Ever since I got back from the hospital I have been dealing with an intense affection. I am starting to realize that God knows me. Everyone else sees the surface. God knows the heart. God has been confirming that He wants to give me the desires of my heart. I have been craving to understand how God sees me. As this revelation unfolds I have been manifesting astonishment. Here are two words I was given when I was seeking God's affection for me.
For Zion's sake I will not keep silent, and for Jerusalem's sake I will not keep quiet, until her righteousness goes forth like brightness, and her salvation like a torch that is burning.
The watchmen found me as they went about in the city; they beat me, they bruised me, they took away my veil, those watchmen of the walls.
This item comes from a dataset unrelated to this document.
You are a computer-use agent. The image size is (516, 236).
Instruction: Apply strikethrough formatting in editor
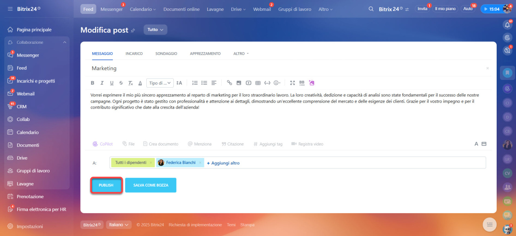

The word for 2008 is exposer. God is going to start revealing my hiddeness. I know this sounds prideful and self centered. But, it is true that God's love is deep and wide. Vast and powerful. God is asking me to rest in and celebrate His love. The major delima is He is going to reveal the dark places of my heart. I don't mean the bad places. I mean the parts of me that I am eager to hide. The parts of my heart that He pursues. The parts that I am afraid to show the world. I felt like God said, "Tamara you won't be able to express my love and joy for you. I am the only one that can reveal it. AND I WILL!!!!!"
I give you permission to lavish your love on me. I give you full access to my heart, emotions, and thoughts. I accept that you are ardently pursuing me. I allow you to prove your heart is after my heart. You are a bridegroom. You are jealous for me. You will fight for me. I allow this pursuit and I humbly accept your invitation.